Before The World Caves In, GOOD RIDDANCE

Before The World Caves In, GOOD RIDDANCE

27 mars 2026 0 Par Chacha

 

Quand Good Riddance revient avec Before The World Caves In, on sait déjà qu’on ne va pas enfiler des perles. Le groupe californien continue de tracer sa route entre punk mélodique et hardcore engagé, avec cette capacité intacte à balancer des riffs nerveux tout en gardant un sens aigu de la mélodie. Pas de révolution ici, mais une urgence palpable, presque contagieuse.

 

Dès “There’s Still Tonight”, le ton est donné : guitares tranchantes, tempo soutenu, et cette voix éraillée qui semble toujours à deux secondes de l’explosion. La production est propre sans être aseptisée, laissant respirer les morceaux sans leur enlever leur rugosité naturelle.

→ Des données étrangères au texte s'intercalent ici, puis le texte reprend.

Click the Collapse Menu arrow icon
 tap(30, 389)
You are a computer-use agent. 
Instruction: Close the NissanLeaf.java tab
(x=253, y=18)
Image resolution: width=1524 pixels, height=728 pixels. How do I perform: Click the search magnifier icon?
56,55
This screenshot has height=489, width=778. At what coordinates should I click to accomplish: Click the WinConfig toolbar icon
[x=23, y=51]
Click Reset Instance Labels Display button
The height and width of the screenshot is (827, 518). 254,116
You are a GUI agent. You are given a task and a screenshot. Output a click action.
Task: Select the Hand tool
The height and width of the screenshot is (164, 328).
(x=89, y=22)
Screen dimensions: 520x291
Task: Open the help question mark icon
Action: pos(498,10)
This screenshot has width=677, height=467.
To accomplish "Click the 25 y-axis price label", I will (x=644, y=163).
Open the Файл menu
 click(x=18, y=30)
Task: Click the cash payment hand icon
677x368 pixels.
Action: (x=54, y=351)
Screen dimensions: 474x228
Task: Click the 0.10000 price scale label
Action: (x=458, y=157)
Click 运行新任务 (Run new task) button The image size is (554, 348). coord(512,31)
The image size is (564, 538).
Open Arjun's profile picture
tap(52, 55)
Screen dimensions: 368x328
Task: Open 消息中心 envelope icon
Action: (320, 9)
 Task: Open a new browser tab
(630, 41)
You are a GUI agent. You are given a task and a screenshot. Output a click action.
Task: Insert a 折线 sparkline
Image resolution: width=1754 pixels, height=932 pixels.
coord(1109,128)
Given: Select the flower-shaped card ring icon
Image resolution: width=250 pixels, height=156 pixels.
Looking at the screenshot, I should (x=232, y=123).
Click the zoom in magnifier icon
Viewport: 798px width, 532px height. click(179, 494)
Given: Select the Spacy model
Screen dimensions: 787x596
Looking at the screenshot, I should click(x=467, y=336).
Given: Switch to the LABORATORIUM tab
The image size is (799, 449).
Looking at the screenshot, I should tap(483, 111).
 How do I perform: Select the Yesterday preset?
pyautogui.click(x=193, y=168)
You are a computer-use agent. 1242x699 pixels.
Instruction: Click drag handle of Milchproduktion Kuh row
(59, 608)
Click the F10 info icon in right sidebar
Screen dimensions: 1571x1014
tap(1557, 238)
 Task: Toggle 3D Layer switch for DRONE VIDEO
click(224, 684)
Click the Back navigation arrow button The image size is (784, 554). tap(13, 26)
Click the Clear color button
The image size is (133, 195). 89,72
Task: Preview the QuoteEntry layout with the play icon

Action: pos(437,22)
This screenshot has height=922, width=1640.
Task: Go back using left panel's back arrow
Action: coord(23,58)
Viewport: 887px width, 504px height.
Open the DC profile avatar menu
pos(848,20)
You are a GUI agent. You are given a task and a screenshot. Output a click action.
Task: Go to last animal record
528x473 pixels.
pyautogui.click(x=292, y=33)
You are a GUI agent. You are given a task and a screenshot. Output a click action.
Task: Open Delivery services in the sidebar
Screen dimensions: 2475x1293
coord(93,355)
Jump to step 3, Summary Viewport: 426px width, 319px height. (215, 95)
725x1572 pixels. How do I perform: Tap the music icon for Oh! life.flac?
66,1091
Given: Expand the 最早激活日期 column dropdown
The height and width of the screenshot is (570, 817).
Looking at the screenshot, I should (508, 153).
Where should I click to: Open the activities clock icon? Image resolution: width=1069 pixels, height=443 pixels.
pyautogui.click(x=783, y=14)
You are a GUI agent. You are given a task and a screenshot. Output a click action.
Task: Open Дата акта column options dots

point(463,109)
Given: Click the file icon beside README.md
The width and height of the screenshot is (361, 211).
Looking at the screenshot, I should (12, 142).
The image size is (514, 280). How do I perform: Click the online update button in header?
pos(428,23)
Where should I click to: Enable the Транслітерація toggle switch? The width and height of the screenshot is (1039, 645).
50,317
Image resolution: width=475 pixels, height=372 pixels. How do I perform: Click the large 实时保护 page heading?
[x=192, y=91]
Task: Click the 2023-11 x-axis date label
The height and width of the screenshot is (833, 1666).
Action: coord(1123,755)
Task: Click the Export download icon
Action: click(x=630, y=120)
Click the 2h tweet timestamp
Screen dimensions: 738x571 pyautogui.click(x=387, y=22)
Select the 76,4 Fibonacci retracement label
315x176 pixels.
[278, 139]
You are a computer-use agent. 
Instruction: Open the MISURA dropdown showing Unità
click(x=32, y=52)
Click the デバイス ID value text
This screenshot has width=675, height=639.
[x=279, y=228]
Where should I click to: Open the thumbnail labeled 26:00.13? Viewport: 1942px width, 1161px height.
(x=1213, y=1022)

“In Pieces” et “Poverty Of Language” enchaînent avec une efficacité redoutable. Les structures sont classiques, certes, mais la précision rythmique et les variations de tempo évitent toute monotonie. On sent un groupe qui maîtrise parfaitement ses codes et qui sait quand accélérer ou lever le pied pour garder l’auditeur accroché.

Côté paroles, Good Riddance reste fidèle à lui-même : critique sociale, désillusion politique, introspection. “No More System To Believe In” ne fait pas dans la dentelle, tandis que “All Just Rain” apporte une touche plus mélancolique, presque contemplative (oui, même en punk, ça arrive).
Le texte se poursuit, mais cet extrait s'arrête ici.